Health Research Program

What questions should guide the IR?

Formulating the right research question is critical to making sure IR provides the learning you need to take action to address the identified implementation challenge.  Because problems implementing health interventions often result from circumstances specific to a local context, engaging diverse stakeholders will help formulate the right question. This TIP provides guidance on how to formulate and prioritize a question for IR, supporting decision makers to find out how and why a health intervention is not achieving what it set out to do, and how to get better results.

Box 6.1: IR can help to answer questions like… Why am I not seeing the results I expected from my program? How can I develop solutions to the challenges I’m seeing? How can I help my program get better results? How can I adapt or improve my program as it is being implemented? How can I ensure the program is reaching those that need it? How do I ensure the program is sustainable in the long-term?

For instance, in Malawi, policies leading to increased access to and utilization of health facilities for delivery did not produce equivalent gains in newborn survival. Later analyses concluded that facility quality fell substantially short of global standards of evidence-based care.  Higher-quality facilities had substantially few neonatal deaths than other facilities.2,3

IR utilizes real-time data review and reflection to help decision makers to understand why interventions and investments are not achieving their goals in their unique context.  Box 6.1 provides some potential questions IR could help to answer.
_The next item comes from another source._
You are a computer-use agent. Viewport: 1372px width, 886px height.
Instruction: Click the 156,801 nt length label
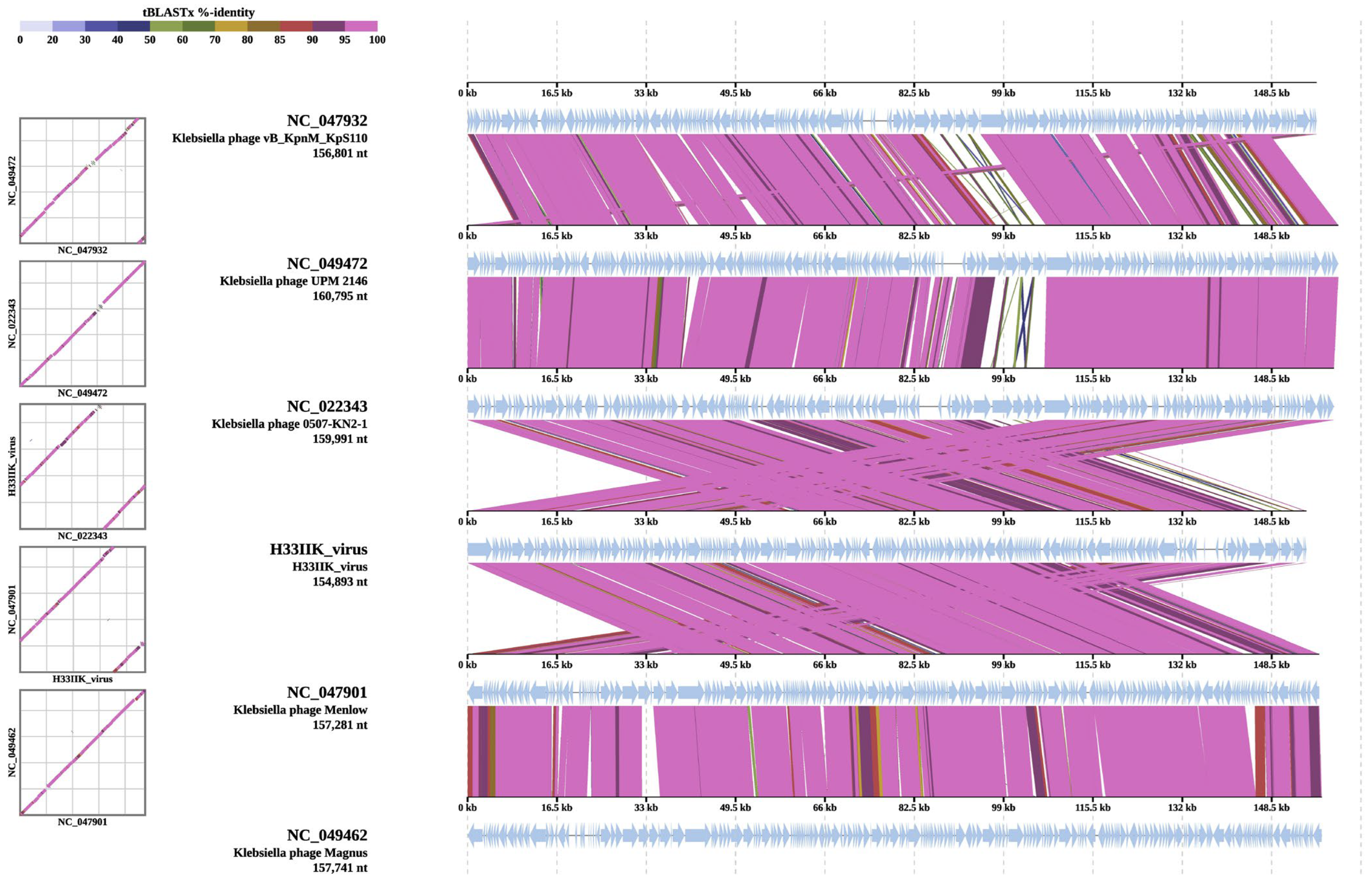tap(339, 153)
How to formulate IR questions

While more traditional research questions focus on the impact of an intervention – for instance, does presence of a skilled attendant at birth reduce maternal mortality? – IR questions focus on:

  • How an intervention is being implemented (implementation strategies),
  • How those implementation strategies affect service outcomes and implementation outcomes (i.e. coverage, feasibility, acceptability), and
  • How contextual factors affect the intervention and its outcomes

IR questions can explore, describe, influence, explain or test (see Table 2 of Peters et al, 2013) how implementation is (or is not) working.1  Additionally, IR questions can try to address challenges  related to program scale-up, sustainability, replication and robustness, program integration, equitability, and real-life effectiveness, including cost.Examples of good IR questions What are the barriers to scaling-up implementation of a vaccine program for children under 5? Is it feasible and acceptable to utilize antenatal care services as a delivery platform to integrate other health services (i.e. HIV, malaria, or nutrition)? How and where at the household/ community level should multiple micronutrient supplements be made available for effective coverage during pregnancy?

Once you have identified some preliminary IR questions, you can refine and finalize those questions with the help of an IR framework (see TIP #7) and input from partners/stakeholders. TIP #5 addresses stakeholder engagement more specifically, but the Robert Wood Johnson Foundation and the Canadian Institutes for Health Research have developed practical guidance on engaging stakeholders in developing research questions.

How to prioritize questions

Health interventions can produce multiple, simultaneous implementation problems and questions. Figure 6.1 illustrates three criteria to utilize when prioritizing IR questions and some questions that will help to establish which IR questions should be prioritized.  Box 6.2 presents how Indonesia utilized a collaborative process to establish IR questions to support scale-up of a national insurance policy.

TIP#6_Figure_Sept 14

 

Box 6.2: How IR was used to Strengthen Financing Reforms in Indonesia4 In 2014, Indonesia began implementing a national health insurance initiative (JKN) aimed at covering the country’s entire population by 2019. IR was undertaken to provide crucial information about whether JKN was being implemented as intended. A consultative process with key stakeholders, including national and local policymakers and implementers, contributed to defining the IR questions. The first one-year cycle assessed how JKN regulations were being interpreted and implemented and implications for effectiveness. The second cycle sought to investigate health worker satisfaction and opportunities to strengthen the links that lead to improved service delivery.


Key resources


References
  1. Peters DH, Tran NT, Adam T. Implementation research in health: a practical guide, 2013. Geneva: World Health Organization.
  2. Godlonton S, Okeke EN. Does a ban on informal health providers save lives? Evidence from Malawi.  J of Development Economics. 2016;118:112-32.
  3. Leslie HH, Fink Gunther, Nsona H, Kruk ME. Obstetric Facility Quality and Newborn Mortality in Malawi: A Cross-Sectional Study. PLoS Med. 2016 Oct; 13(10):e1002151.
  4. Eichler R, Gigli S, LeRoy L.  Implementation Research to Strengthen Health Care Financing Reforms Toward Universal Health Coverage in Indonesia: A Mixed-Methods Approach to Real-World Monitoring.  Global Health: Science and Practice. 2018 Vol 6(4): 747-753.